The setup of Chairlift’s CRC feels like a newly invented space, one of many fledgling creative endeavors embedded in the rest of the building’s weirdly vibrant ecosystem. Construction and art studios butt up against film crews and other entrepreneurs across its seven or eight expansive floors, and after a bit of brief wheedling, the building’s manager, a formidable, intelligent man named Gotham (who I find out later is a rapper in his own right and previously ran a label) takes us on a quick tour of the different locations throughout the building where we can shoot. It’s always interesting to watch people who are used to arranging their image for public consumption sit for portraits; these two are a decade in, so the photos are exceptionally beautiful and come quickly. As we move from room to room in the old factory, both of them play with the acoustics of every new location. Caroline, especially, throws her voice out into each space to explore. It’s fascinating to consider that’s the primary way she encounters the world around her, like it’s an ever-present sounding board, a potential echo for her startling, operatic soprano. Oddly enough, my bank calls me with warnings of fraud on my account while we’re finishing up the final shots. It’s the only time I’ve ever been even vaguely annoyed at their meticulous protocol, and I barely notice the decision to close my old card, have a new one sent. It’s time to talk. This is my favorite part.

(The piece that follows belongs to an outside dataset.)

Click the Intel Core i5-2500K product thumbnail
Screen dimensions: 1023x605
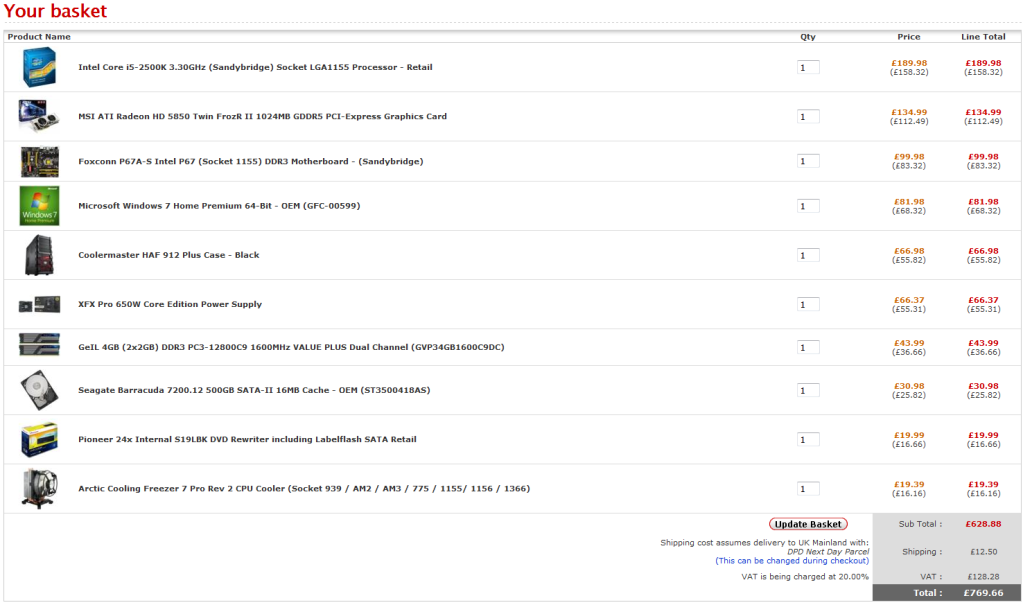(39, 67)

If this were the part where a magnificent, hour-long conversation with my favorite band appeared, I would consider this profile a success. But that file is lost to an iTunes syncing fluke, not even twelve hours after it took place, and I spent the next twelve trying various audio recovery softwares, bargaining with the universe and desperately trying to recover the interview. It is lost in the ether. I will say that it was without a shadow of a doubt the best interview I’ve ever done in my life, and the electricity of it stayed with me for so long that I absentmindedly walked the wrong way home, and later, took the wrong train to a long-standing weekly appointment. We talked about early Brooklyn and their relationship to the changing scene, sharing black mold-filled studio spaces with their then-idols Grizzly Bear, the building of CRC their current homey studio, writing pop songs about deep-seated joy instead of infatuation or heartbreak, those weeks working with Beyoncé, the intensive week behind most of the songs on Moth, and the merging worlds of indie and mainstream pop. At one point, Caroline and I cried over a shared sense of music’s overwhelming ability to move us outside of ourselves and up into the marvel of a greater universal force. All of this, and more, I I remembered reading in Mary H.K. Choi’s Rihanna cover write-around late last year that she had once lost a similar conversation with the Barbados star, and wondering what kind of self-loathing a mistake like that would bring. Now I knew. But I don’t consider the fact that our conversation no longer exists to be a failure.
Even if the record of our conversation was gone, my memory of it isn’t. My experience was intact, and so was theirs. The band graciously granted me another half hour or so by phone just a few days later, and even if the answers rang hollow, shadows of a conversation full of light, both of them expressed regret and empathy for the loss of the first interview. Maybe this should’ve made me feel worse, but instead it made me feel better. They felt it too—the goldenness of that time was real. And even if the random cruelty of technology and time had taken part of it away from me, a lot of it still existed. It was C.S. Lewis who first introduced me to the concept of “the memory of a memory,” and that’s how it felt, now. Simulacrum that it was, it remained.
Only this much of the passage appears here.